If people won't do what they should do voluntarily, sometimes, what they should do must be built into the tools they use. That's why things I think things like BPM and business knowledge management (BKM) have to be woven into the IT infrastructures supporting business users – invisibly to those users wherever possible.
Well, apparently, so does Jeff Lazerson, a mortgage broker in Orange County, CA, according to an article at the San Jose Mercury News' SiliconValley.com (located here, at least as of this writing). Lazerson has launched an online mortgage application processing service that eliminates the possibility of that most onerous of business processes – redlining. That's willful discrimination against financially sound applicants by mortgage brokers, for whatever reasons, none of this historically positive or pleasant. (OK, OK – class, gender, and race, predominantly. But I bet you knew or suspected that.)
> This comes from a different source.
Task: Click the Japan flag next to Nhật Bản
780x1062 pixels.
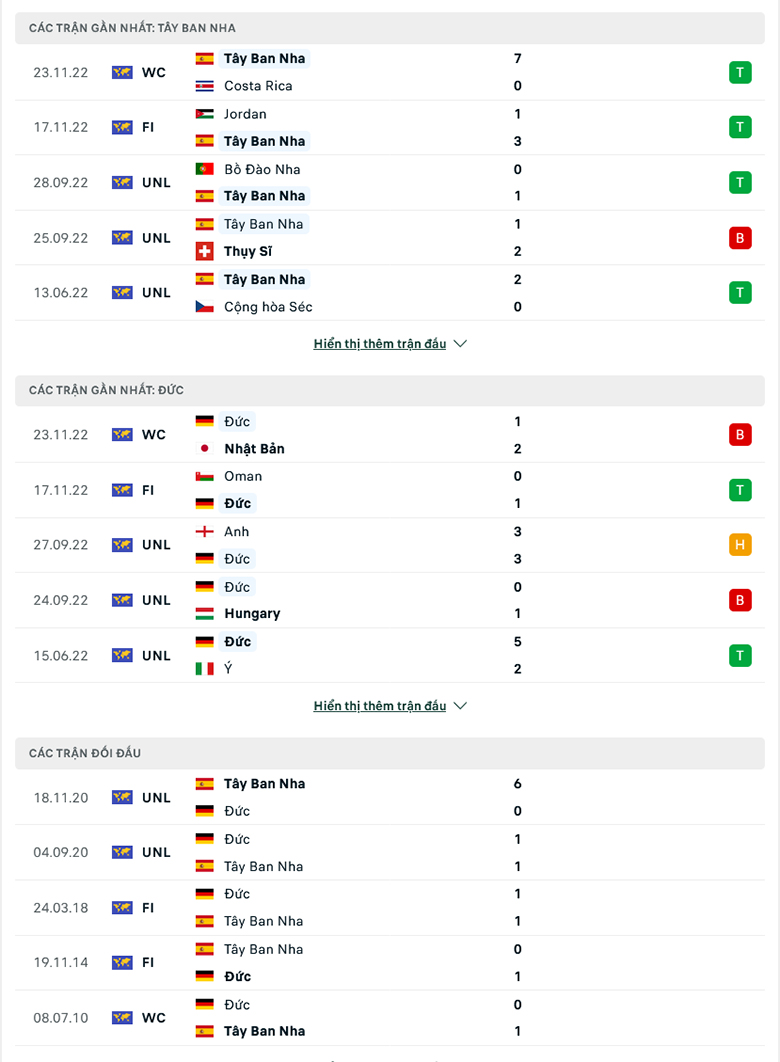Action: coord(204,448)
Anyway, Lazerson's MortgageGrader.com strips away the personal information that makes redlining possible before submitting applications to participating lenders. Those lenders – currently about 15, including "marquee" names Chase and Washington Mutual – only see borrowers' personal information after pricing the prospective loan. Borrowers are pointed at the least expensive loan that fits their situations. Lenders are motivated to offer competitive rates to all qualified borrowers, and can't easily refuse sound borrowers for unsound reasons. Lenders also can't attempt to push borrowers who qualify for less expensive, so-called "prime" loans into more expensive "sub-prime" loans to make more money.
This is a "prime" example of how innovative IT can unobtrusively enforce consistent adherence to business processes and policies, and deliver significant business benefit as a result. What savvy lender wouldn't like the obvious PR boost that would come with anything that let them demonstrate that their commitment to being "equal housing lenders" was more than lip service?
This is also a great example of how innovative thinking can result in approaches to process enablement of IT-powered business tools that deliver more than consistency and greater operational efficiency. When it's done right, the combination of IT and human-centric thinking can actually help a business – or perhaps any number of businesses, or markets – do measurably better at doing well, by doing good.
If you're involved in or considering any IT-empowered BPM initiatives at your company or for your clients, keep this example in mind. You might come up with some things at least as innovative and beneficial to business success as Jeff Lazerson has. And even if you don't, the effort is almost guaranteed to improve your ability to generate support for your efforts among those likely to be affected – and to affect your own abilities to succeed. And if you come up with, consider, or hear about any other innovative combinations of IT and BPM or BKM, do please let me know. And I'll try to do the same.